→ TASK GOAL:
Write out a passage from the Oscars commentary exactly as it appears, beginning at the words "7:27 p.m. When" and stopping after the words "a word out.".

7:27 p.m. When Jon Stewart made the joke that "it just got a little bit easier out here for a pimp," show director Louis Horvitz cut to Jamie Foxx. Didn’t we just see a montage praising Hollywood for being progressive?
7:29 p.m. Jennifer Garner is nearly topless. Jennifer Garner is also clearly breastfeeding her new baby. These observations are not related, but I’m just keeping you all up to date on Jennifer Garner.
7:30 p.m. There’s something ironic in the fact that the winning King Kong sound editor could barely get a word out.
7:34 p.m. Applause-o-Meter time: Who’s this year’s favorite dead celebrity?
7:35 p.m. Pat Morita takes an early lead… but here comes Vincent Schiavelli! Who didn’t love Fast Times at Ridgemont High? Oh, Sandra Dee! They should have shown John Fiedler on The Bob Newhart Show; he would have gotten more applause. Schiavellis’s still ahead. Chris Penn! Applause, but they were showing a thinner Chris Penn. A heavier Chris Penn might have been more recognizable.
7:36 p.m. Brock Peters making a good showing… and Shelley Winters takes the lead! But wait, down goes Winters for Anne Bancroft! Good show by Eddie Albert, but he’s no Bancroft. And not even Richard Pryor can beat Anne Bancroft! It’s Anne Bancroft!
7:37 p.m. But the biggest tragedy? Where was Don Knotts?
7:42 p.m. Tsotsi wins for Best Foreign Film! And the producer is sitting in the last row! So begins his long trek to the stage. But he makes the most of his 38 seconds, demanding that the camera show his actors. I’m sure in the control room they were saying, "Actors? That movie has actors? If it ain’t out of Hollywood, I just assume it’s a film strip."
7:44 p.m. Crash wins for Best Editing, and the winner accidentally walks away from the microphone. But it’s okay, they can just edit that out. (Ba dum-bum.)
7:51 p.m. Philip Seymour Hoffman wins Best Actor, but he does not bark like a dog as he told David Letterman he would have to if he ever won an Oscar, as part of a bet he made with childhood friends. Instead, he pays a touching tribute to his mother. Tribute, schmibute -- he's a friggin' welcher!
7:55 p.m. John Travolta appears to be wearing his favorite hair helmet.
7:57 p.m. Memoirs of a Geisha wins for best cinemotraphy. Wow, this really must have been the most gorgeous dull movie ever -- like a rambling history professor wearing a really pretty hat.
8:05 p.m. When Reese Witherspoon thanks her parents, the cameras start to zoom in on her husband, Ryan Philippe, assuming she’s going to thank him… but she doesn’t. She does finally give him lip service, but not as passionately as she did her parents. Mabye if he’d jumped out of his chair like he did at the Golden Globes, he’d have earned some bigger props.
8:12 p.m. The writers of Brokeback Mountain script wins again, and Diana Ossana looks like she’s been summoned to jury duty. Larry McMurtry, on the other hand, looks lke he’s just been summoned from a deep sleep. I can’t wait to see the fashion gurus take him to task for not getting dressed up, and I can’t wait for him not to give them the satisfaction of caring.
8:14 p.m. Torch up the cars again! Crash wins for best original screenplay.

→ DATASET SECTION:
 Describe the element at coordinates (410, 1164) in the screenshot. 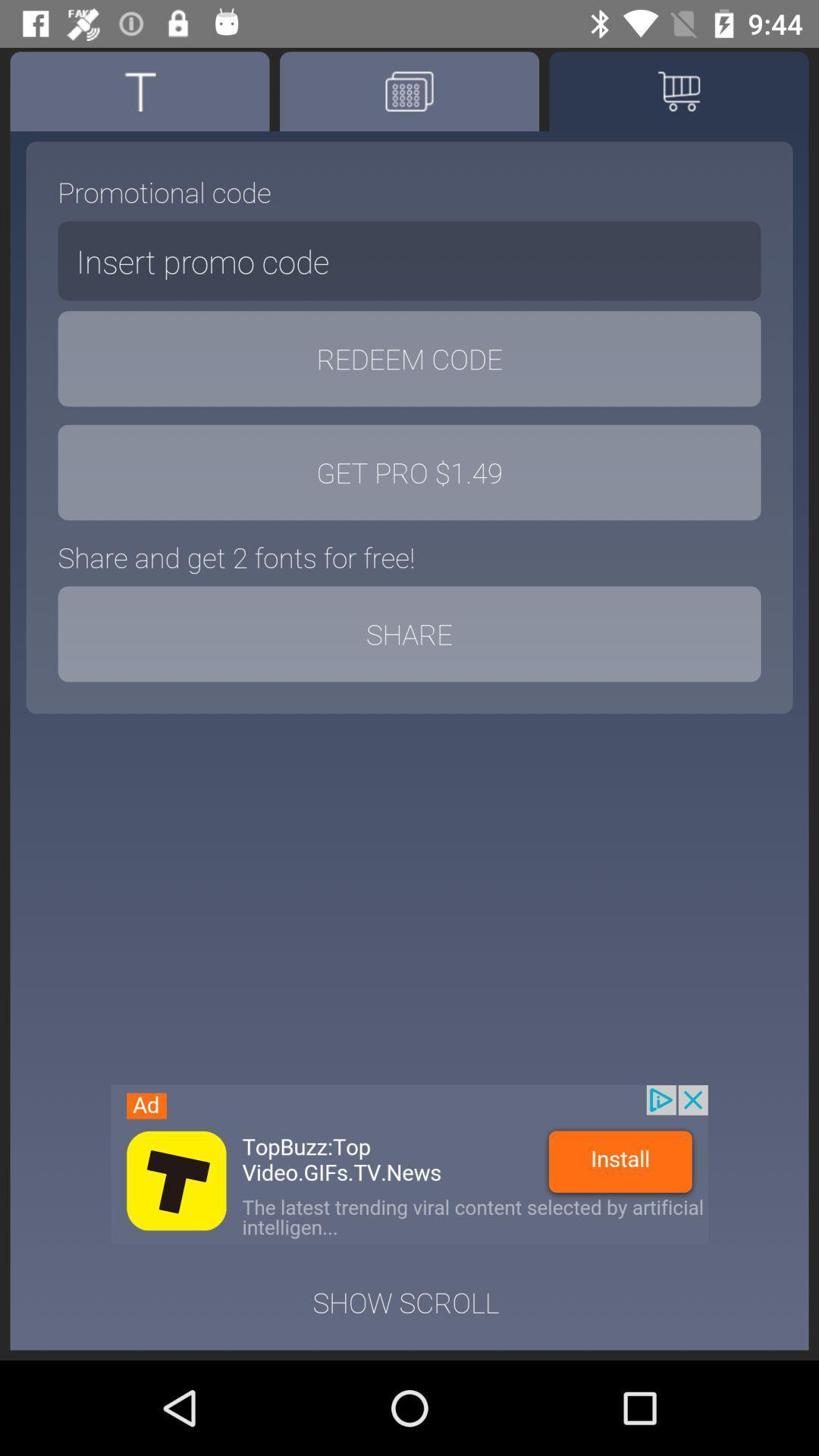

I see `advertisement` at that location. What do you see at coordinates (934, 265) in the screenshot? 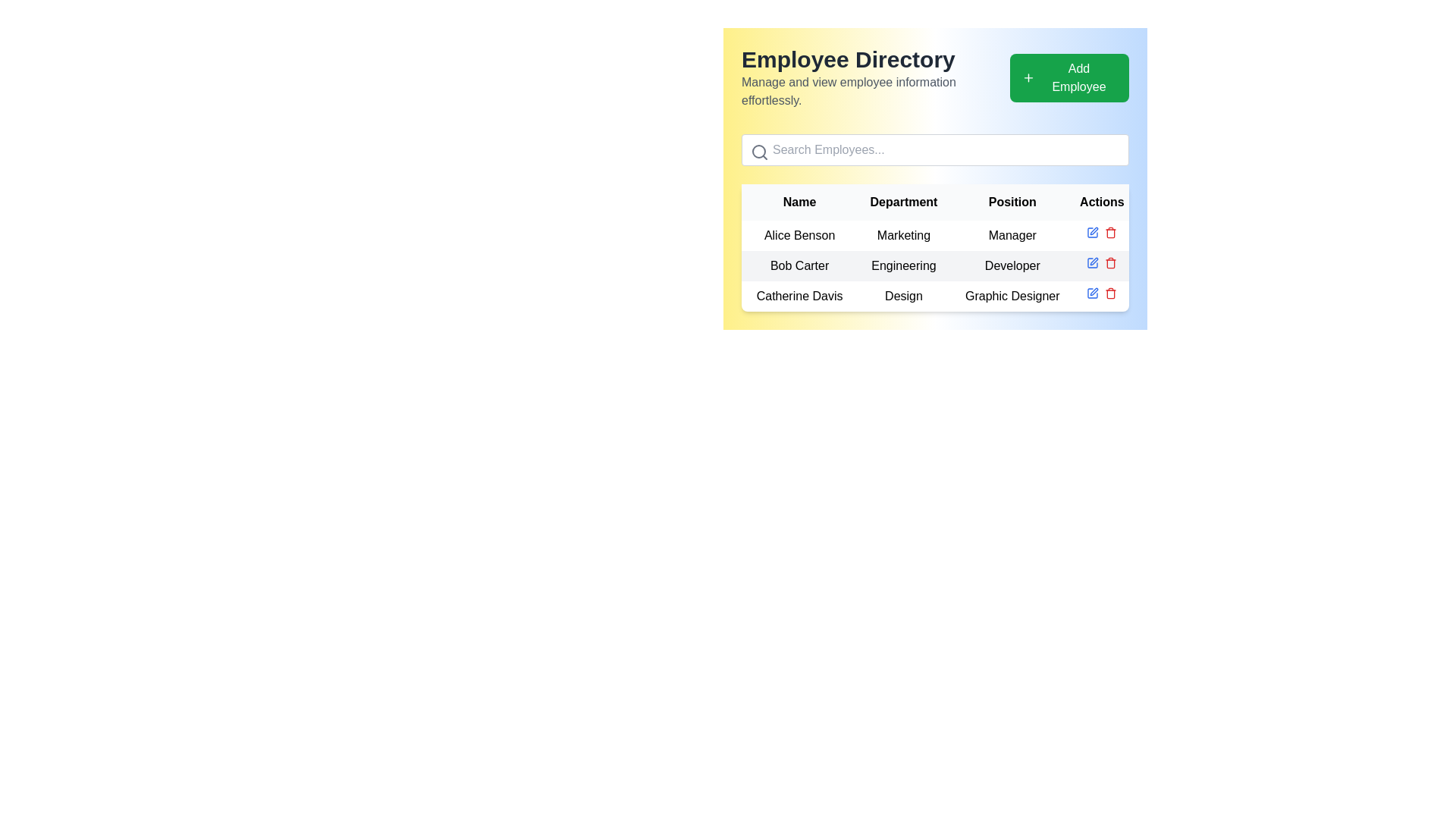
I see `the second data row` at bounding box center [934, 265].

→ FINAL ANSWER:
7:27 p.m. When Jon Stewart made the joke that "it just got a little bit easier out here for a pimp," show director Louis Horvitz cut to Jamie Foxx. Didn’t we just see a montage praising Hollywood for being progressive?
7:29 p.m. Jennifer Garner is nearly topless. Jennifer Garner is also clearly breastfeeding her new baby. These observations are not related, but I’m just keeping you all up to date on Jennifer Garner.
7:30 p.m. There’s something ironic in the fact that the winning King Kong sound editor could barely get a word out.